## Exercise a
In the page excerpt about a Thriving Earth Exchange scientific partner, what did Cowger's expertise help the Staunton residents determine?

START Page excerpt

Reflections from a Thriving Earth Exchange scientific partner
Win Cowger, a Ph.D. candidate at the University of California, Riverside, first served as a Thriving Earth Exchange community scientist for a project in Staunton, Virginia. Residents in this small town nestled in the Shenandoah Valley wanted to create a more environmentally sustainable community. Cowger’s expertise helped determine that microplastics weren’t significantly impacting their rivers, enabling the group to focus on more pressing issues that would have a larger environmental impact.
Now, Cowger is once again serving as a Thriving Earth Exchange community scientist, this time in Pinole, California, where he is helping a diverse group of stakeholders protect the Pinole Creek watershed. In a recent conversation, Cowger shared how his involvement in community projects has changed his perspective on the purpose of science.
“I think that community science takes science to the next level,” Cowger said. “As scientists, we often ask curiosity-based questions, and sometimes those lead to application and utility, but other times they aren’t useful. With community science, we’re guaranteed a useful scientific question, because it comes from community members who have a problem and want to do something about it.”
Learning from the non-scientific community
Cowger wasn’t new to community science when he joined the Staunton project. Previous projects working with community volunteers cleaning up rivers in Iowa and researching trash sources in Southern California had taught him that community volunteers can collect compelling, useful data. He also learned that working with non-scientists can disrupt the “echo chamber” scientists often find themselves in, challenging them to rethink what they believe they know. For example, in a public datathon he hosted with the Trash Monitoring Workgroup, community groups pushed back against Cowger and his colleagues’ narrow definition of trash.

END Page excerpt
START Provided records

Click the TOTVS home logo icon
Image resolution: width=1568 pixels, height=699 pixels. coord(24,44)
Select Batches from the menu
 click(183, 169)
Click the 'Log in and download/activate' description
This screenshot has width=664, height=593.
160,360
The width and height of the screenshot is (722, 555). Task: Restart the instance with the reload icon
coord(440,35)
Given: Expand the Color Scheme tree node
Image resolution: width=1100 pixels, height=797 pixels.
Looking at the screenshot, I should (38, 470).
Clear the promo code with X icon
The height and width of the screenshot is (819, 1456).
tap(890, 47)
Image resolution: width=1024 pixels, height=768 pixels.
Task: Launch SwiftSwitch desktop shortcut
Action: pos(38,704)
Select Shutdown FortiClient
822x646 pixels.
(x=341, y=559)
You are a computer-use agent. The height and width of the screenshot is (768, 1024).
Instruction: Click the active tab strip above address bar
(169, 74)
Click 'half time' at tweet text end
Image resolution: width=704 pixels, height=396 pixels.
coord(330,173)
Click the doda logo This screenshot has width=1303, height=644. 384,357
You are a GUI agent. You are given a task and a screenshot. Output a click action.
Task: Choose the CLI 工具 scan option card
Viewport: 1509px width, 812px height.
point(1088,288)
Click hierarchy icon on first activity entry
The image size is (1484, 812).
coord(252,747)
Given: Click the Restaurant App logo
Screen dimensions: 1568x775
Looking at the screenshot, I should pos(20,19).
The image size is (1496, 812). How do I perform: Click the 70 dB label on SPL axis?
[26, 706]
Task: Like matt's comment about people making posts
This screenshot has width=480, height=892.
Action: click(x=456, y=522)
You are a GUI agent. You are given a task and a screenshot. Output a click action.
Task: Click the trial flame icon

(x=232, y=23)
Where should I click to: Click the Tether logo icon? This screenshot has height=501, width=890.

END Provided records

## Exercise b
Count the lines of the records that contain the word "screenshot" and reply with only that number.

## Exercise answer a
Microplastics weren't significantly impacting their rivers.

## Exercise answer b
11